COUNTY councillors have complained that the Cork submission to the National Planning Framework is ‘weighted’ towards the city.
The comment was made by Cllr Paul Hayes (SF) following a presentation about Cork 2050, a joint submission by Cork County Council and Cork City Council to the National Planning Framework (NPF).
Robert McLoughlin, one of the consultants involved in drafting the strategy, told the members of Cork County Council that the Cork approach ‘will maximise the resource that is metropolitan Cork and Cork city, county towns, villages, rural areas and islands, by building on strengths and addressing issues that are holding places back.’
The strategy also predicts that the population of the city and county will increase from 542,000 to 846,000 by 2050 and it identifies ‘a road map’ of how to promote development and deal with the expected population growth.
However, several councillors expressed reservations about the executive summary, which is to be submitted as part of a national plan on March 31st.

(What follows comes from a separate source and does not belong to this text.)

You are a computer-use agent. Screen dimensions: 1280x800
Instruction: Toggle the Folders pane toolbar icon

Cllr Hayes made the point that Ringaskiddy and Cork Airport were identified in the executive summary as being of strategic importance but it made no mention of the huge economic importance of the fishing port in Castletownbere. The Sinn Féin councillor also said: ‘We are very dependant on getting our road infrastructure and broadband service up to standard if we are to have any hope of attracting investment in the region.’
Cllr Gillian Coughlan (FF) said: ‘There is very little about it that is pioneering.’ And she complained: ‘The west is very much neglected in this plan.’

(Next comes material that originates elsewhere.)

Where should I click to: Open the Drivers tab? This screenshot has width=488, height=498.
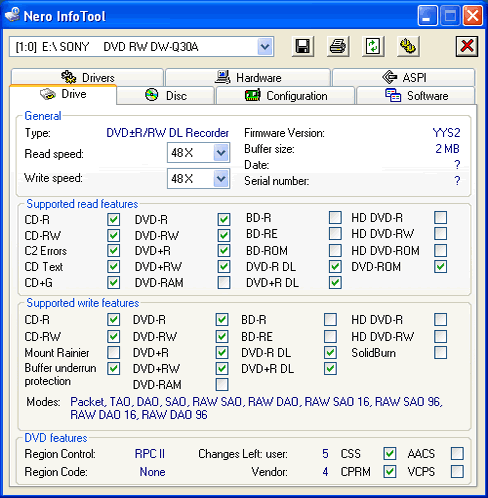pos(87,77)
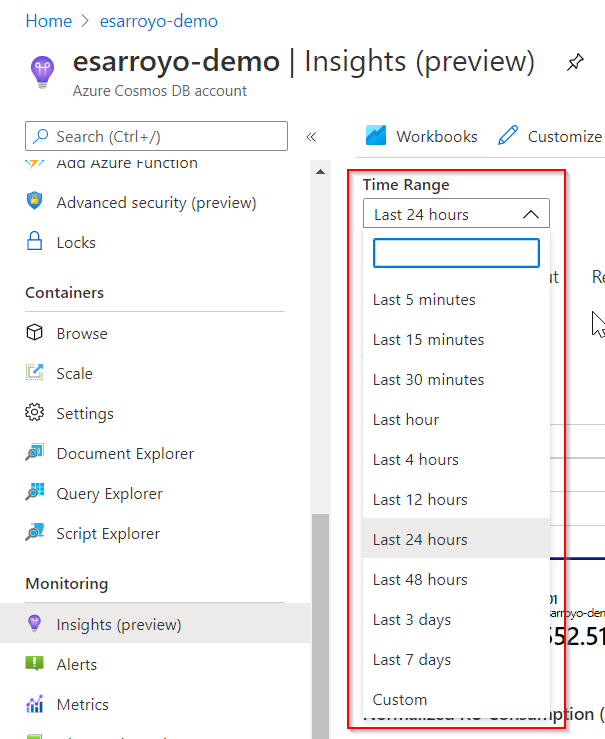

Fine Gael’s Derry Canty made the point that ‘Dublin is bursting at the seams’ and that ‘Cork is ready to take the overflow.’ But Cllr Bernard Moynihan (FF) angrily complained about the lack of housing development in the county.
He said: ‘People are being treated in an appalling manner. They can’t get planning permission in rural Ireland because they are being blocked by planners.
‘People are spending huge amounts of money preparing maps and plans and they are being rejected with a two-line response. We need a serious reality check with regard to planning, otherwise we might as well as well close down.’
The deputy county mayor, Kevin Conway (Ind) agreed that planning permission – or the lack thereof – is ‘the most frustrating thing I have to deal with as a councillor.’
Cllr Marcia D’Alton (Ind) said she regarded the summary as ‘a sales pitch to Dublin’ and complained that it was not as innovative as the Cork Area Strategic Plan (CASP).
She maintained: ‘Our strength is what is outside the city. Our rural communities are our strength. I would like to see this document focusing on what is different about Cork.’ Cllr Patrick Gerard Murphy (FF) concurred saying: ‘It is to be able to escape to places like Kinsale, or Clonakilty, or Castletownbere. We need to focus on the positives, like having the longest coastline in Ireland.’